Places of worship are already shut down and airports, train stations and shipping ports are shutting down. Boulevards and avenues are eerily silent. Shopping malls and theaters stand abandoned.

This is post-COVID19.

Yet, there are flashes of hope and inspiration. Medical professionals and health care workers are fighting to save mankind, a patient a time. Our ill equipped and fatigued hospitals are abodes of our new heroes and true patriots. And no less are trash collectors, grocery workers, truck drivers, postal workers, fruit pickers among others whom we took for granted all along.

Covid-19 is not just the biggest story of our time, it is the only story.

Amidst a piercing cacophony of politicians’ press conferences and public interest advisories, we cannot afford to miss out the soft whispers of COVID19.

It is telling us to pay more attention to the under-estimated meaningful over the hyper-marketed mundane. Its whispers remind us to remember that we are but a mere mortal. We are reminded in the Quran that God made us from a mere speck (40:67).

Not, too long ago, we seldom had to remind ourselves that we are human. Not too long ago we could afford to be enemies of ourselves. Humans were enemies of humans, fighting and taking life of those considered ‘others’. We fostered division … “them” and “us,” “citizens” and “illegals.” COVID19 has spoken: no more. We stoked exclusion … “black, brown and white,” “conservative and liberal,” and “urban and rural.” COVID19 has spoken: no more.

In its sweeping trail of destruction, COVID19, is imploring us — harness my power to cause dread in each one of you, across borders, across genders, across races — and unite. COVID19 is challenging us: find a common cause against me. When any of you find an antidote against me, may that be a reason for your coming together, even if right now I have forced you to stay away from each other – six feet part.

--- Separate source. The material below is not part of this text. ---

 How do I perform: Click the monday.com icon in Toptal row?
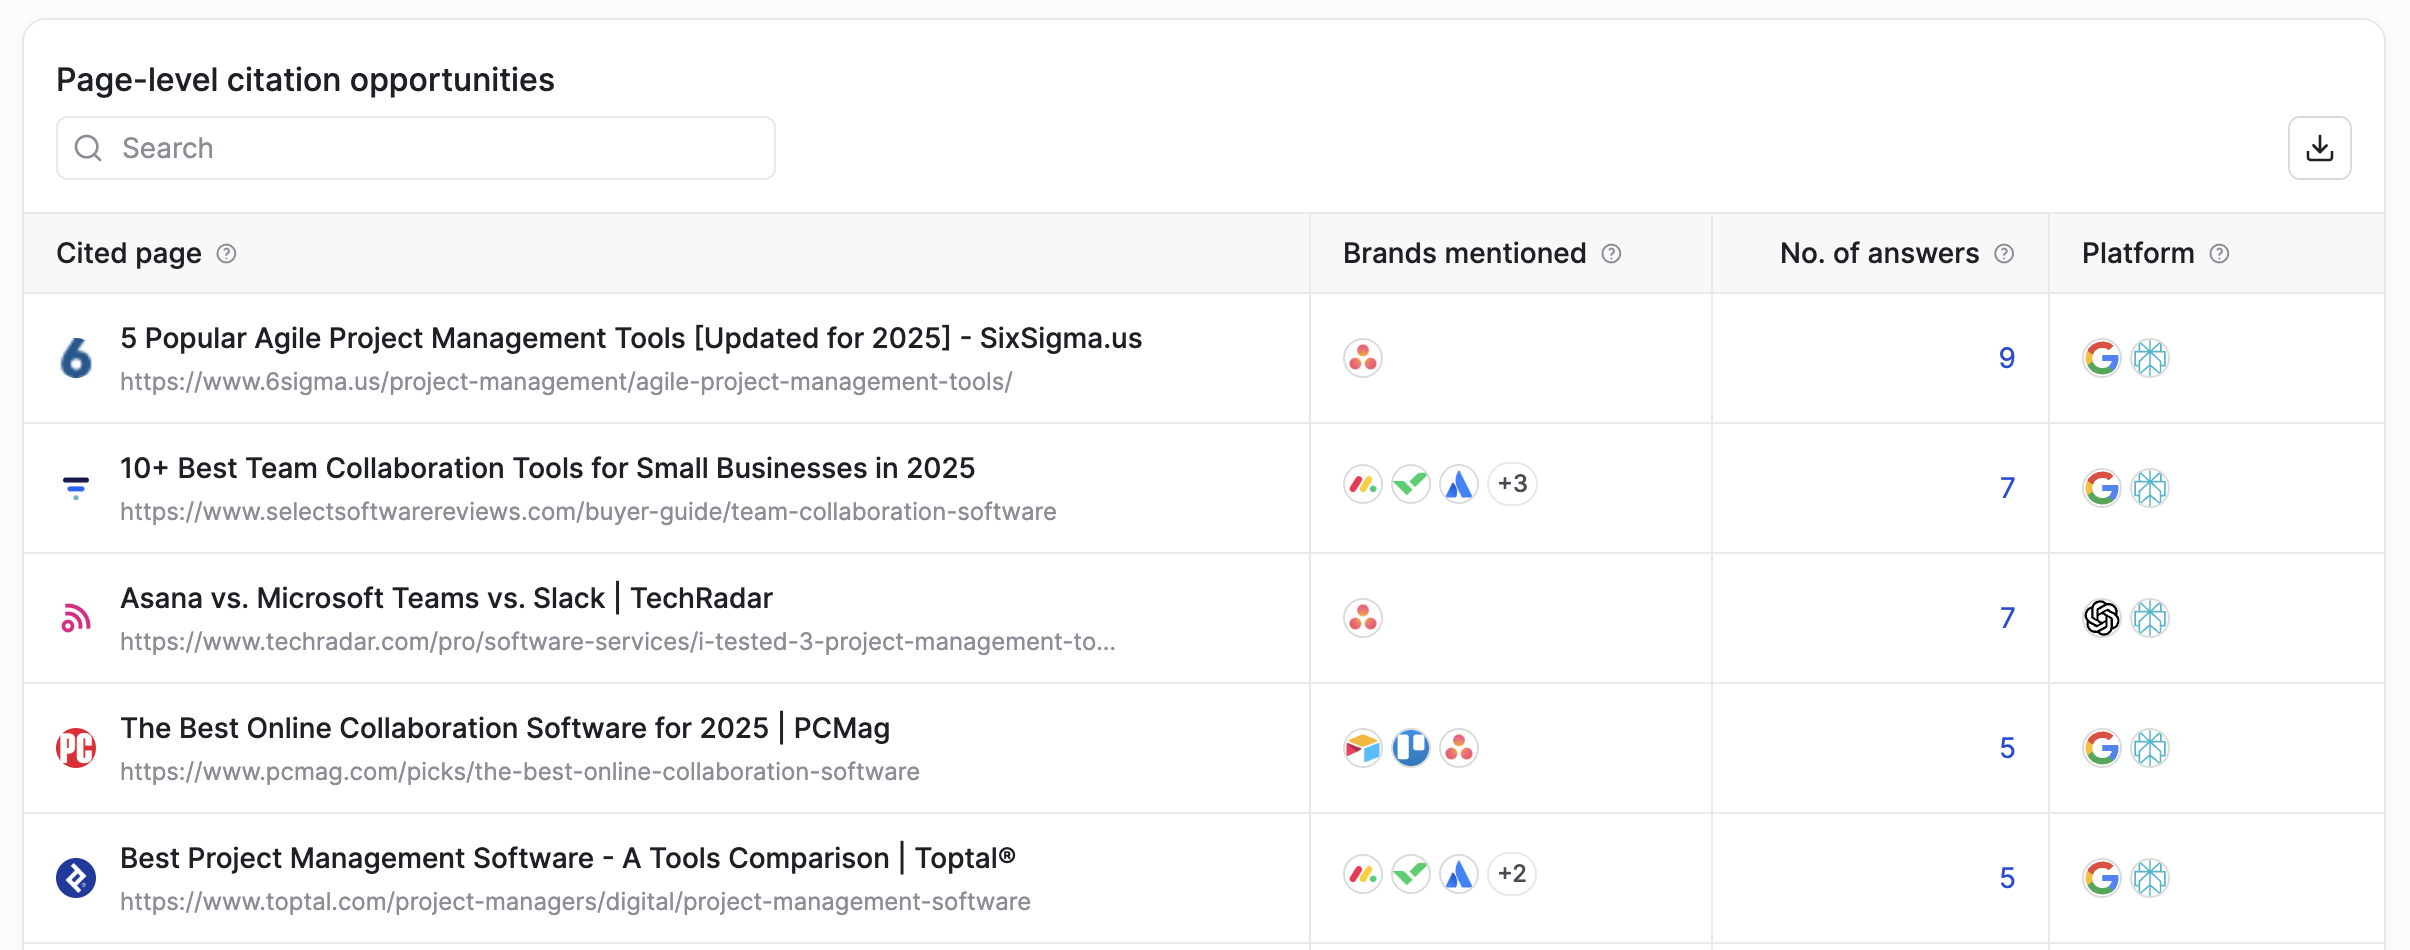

COVID19 is an equal opportunity and a non-discriminating enemy, which will kill no matter how we worship, what we eat, where we live. One touch strikes all with equal precision.

Today, as we face an existential threat from a mortal molecular foe, we must remind ourselves about what matters most, our humanity and not our race and nationality.

The truth is that long before COVID19 struck us, we were sick. We spread viruses; hate and bigotry, we held thoughts of xenophobia for those who did not deserve it. We wallowed in bias and built echo chambers. COVID19 exposed all of our pre-COVID19 shortcomings.

Coronavirus will kill us for a while, but then in the end, we will overpower it. But before that happens, all the human deaths would be in vain if we don’t realize that in a world of such threats, we never needed to have been at each other’s throats.

In fear and panic, people resort to extreme behavior, it amazes us with their capacity for wisdom and kindness, or stupidity and cruelty. COVID19 is beseeching us to reclaim and regain our humanity of compassion and kindness. It is telling us to come together to fight our common battles. It is forcing us to wash our hands of all sins of our past and then lock our hearts and hands and build a world where meaning must matter more than the mundane.